(Exercise inputs Opens)

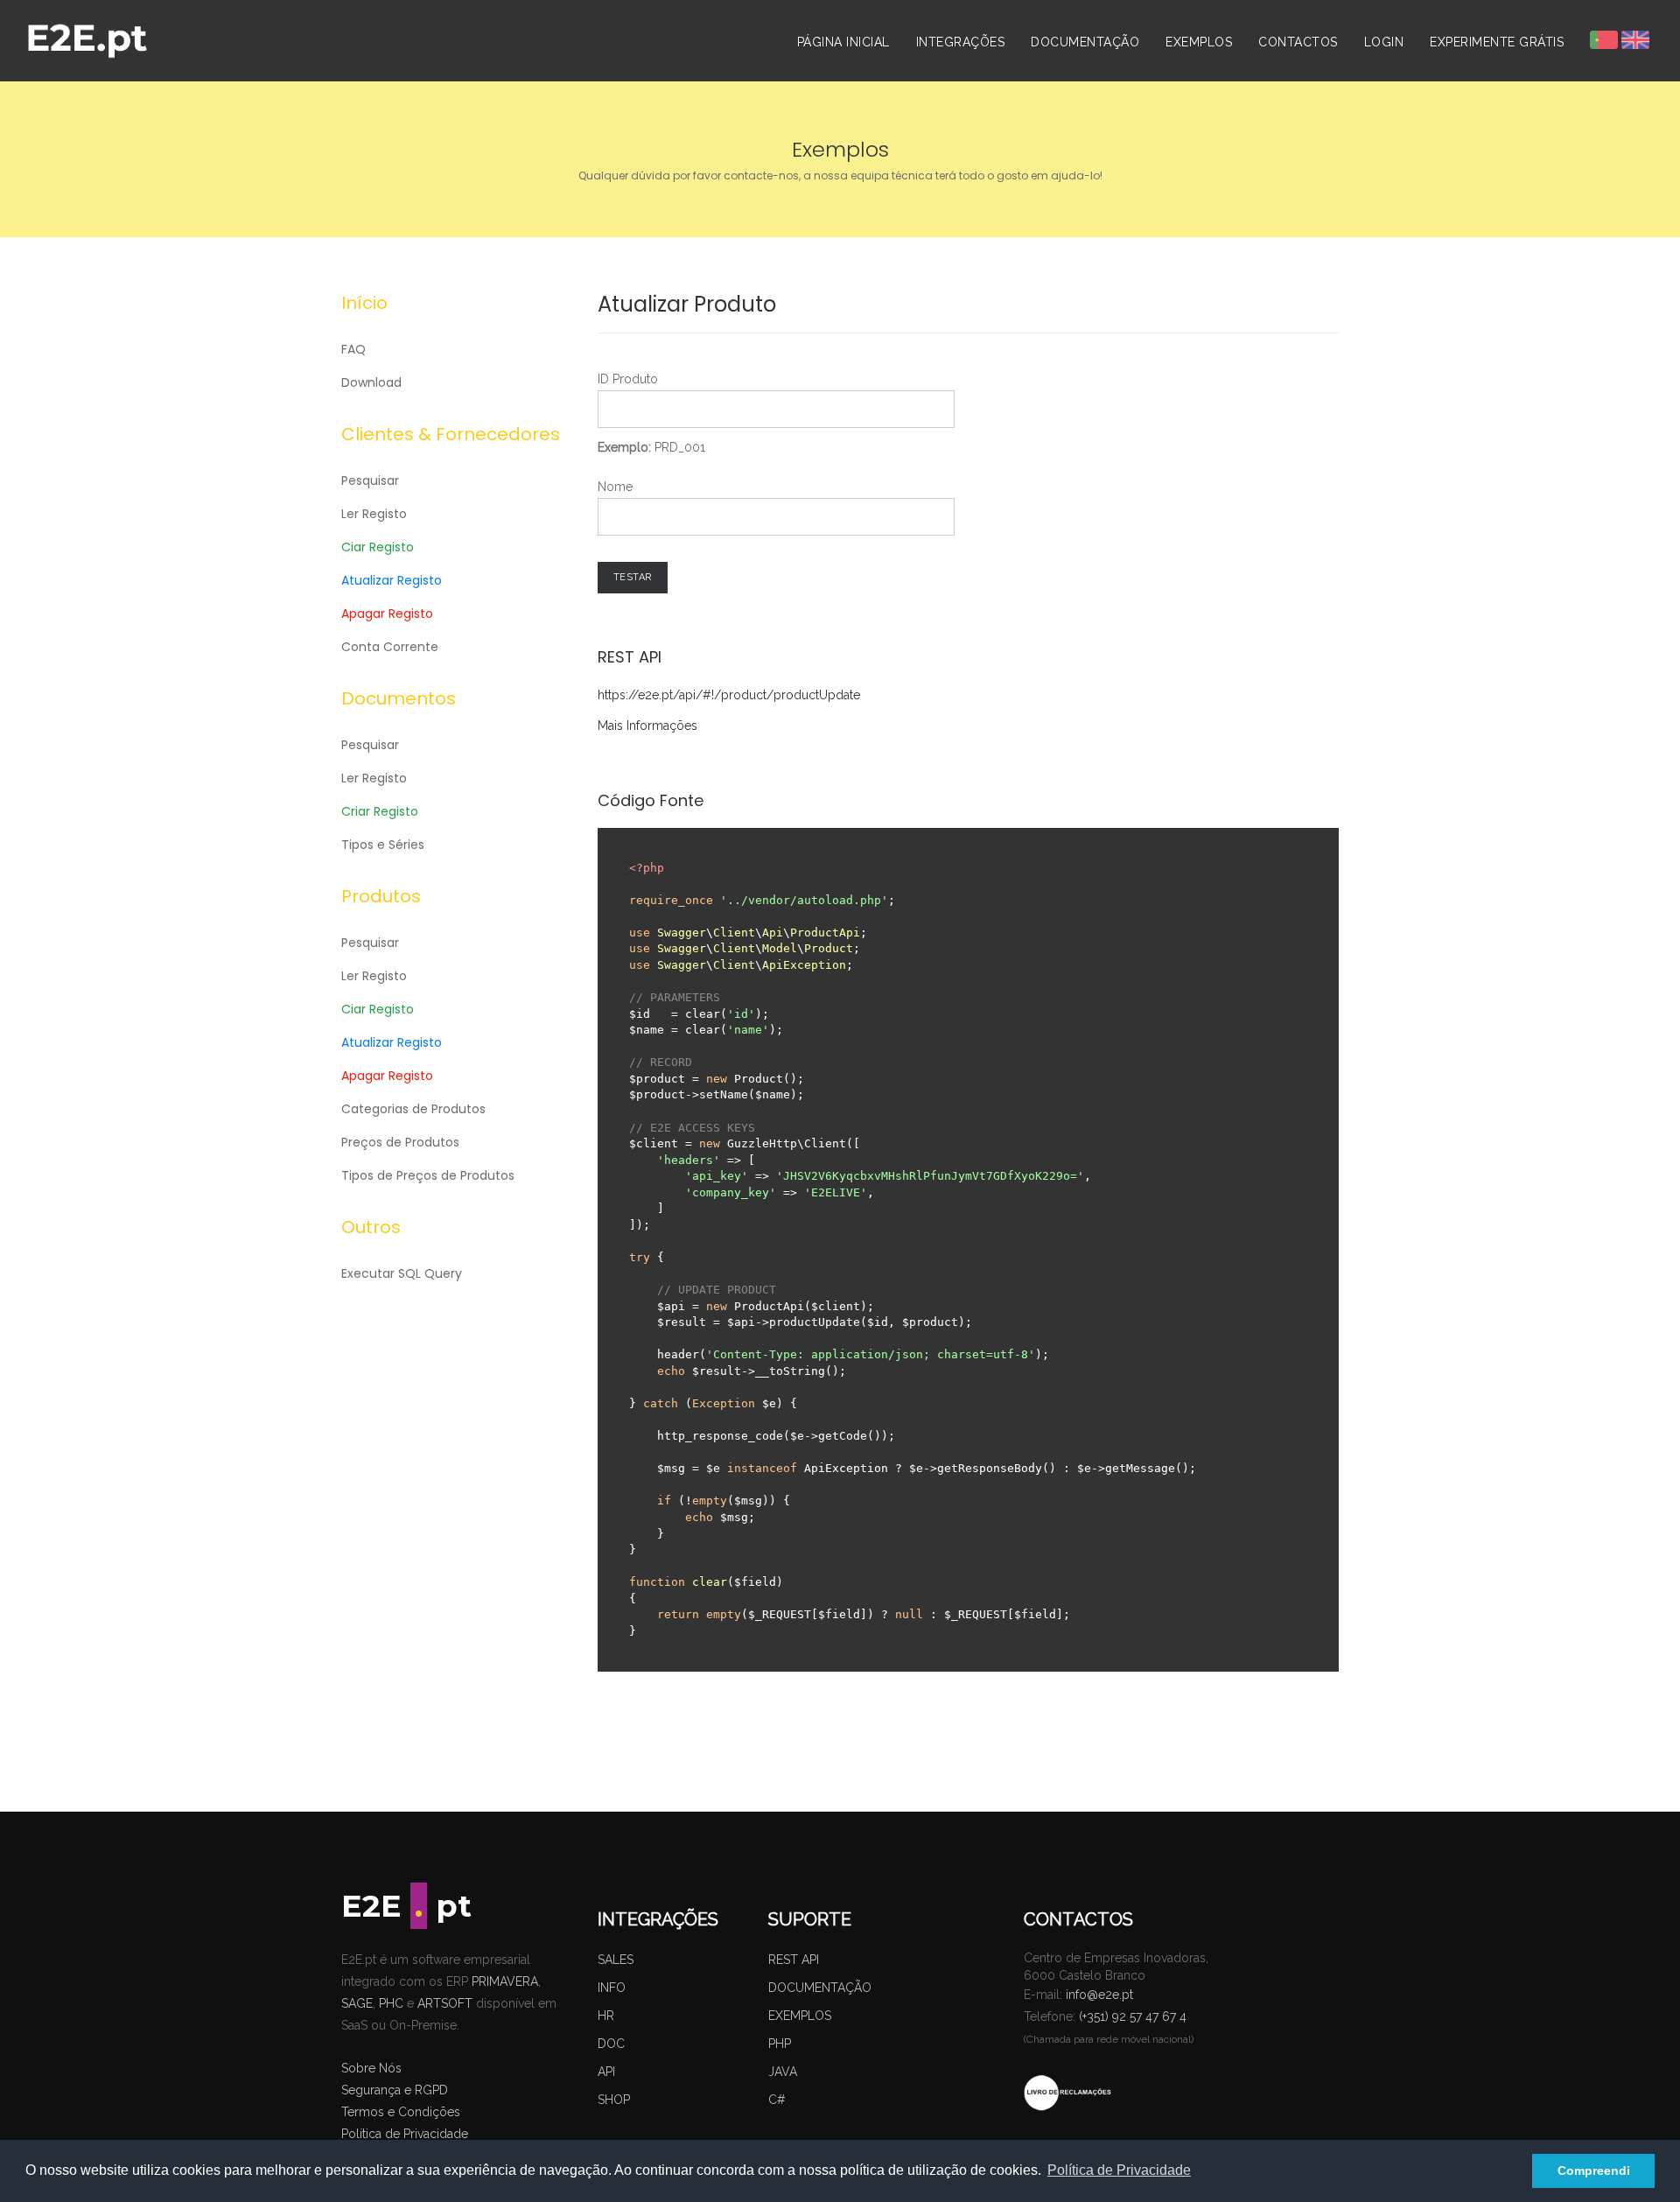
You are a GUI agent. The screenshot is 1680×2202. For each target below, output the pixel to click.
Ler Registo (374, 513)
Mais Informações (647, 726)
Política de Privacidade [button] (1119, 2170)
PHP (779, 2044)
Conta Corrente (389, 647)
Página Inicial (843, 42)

(Exercise inputs Closes)
(Exercise inputs Opens)

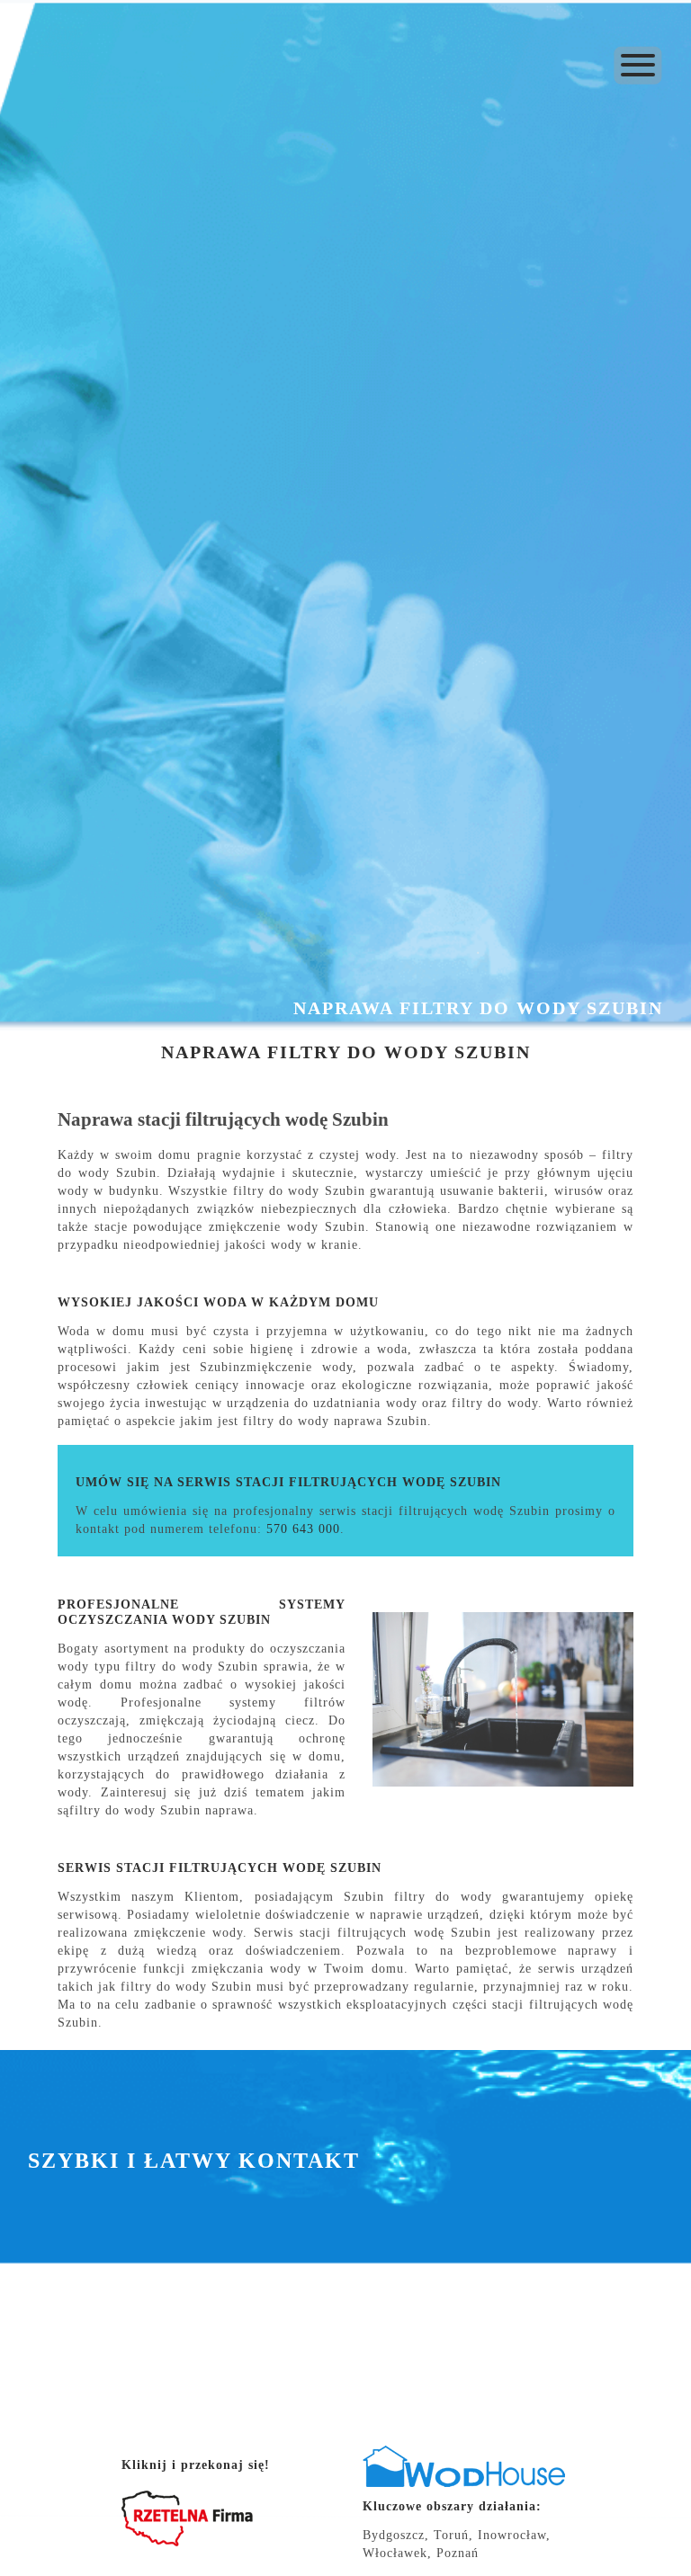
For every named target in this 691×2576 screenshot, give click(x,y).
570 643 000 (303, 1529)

(Exercise inputs Closes)

## What is expected:
A line belongs in the answer if it contains the word "click"; please copy each such line from the material.

## Answer space:
You are a GUI agent. The screenshot is 1680×2202. For each target below, output the pixel to click.
For every named target in this 691×2576 screenshot, give click(x,y).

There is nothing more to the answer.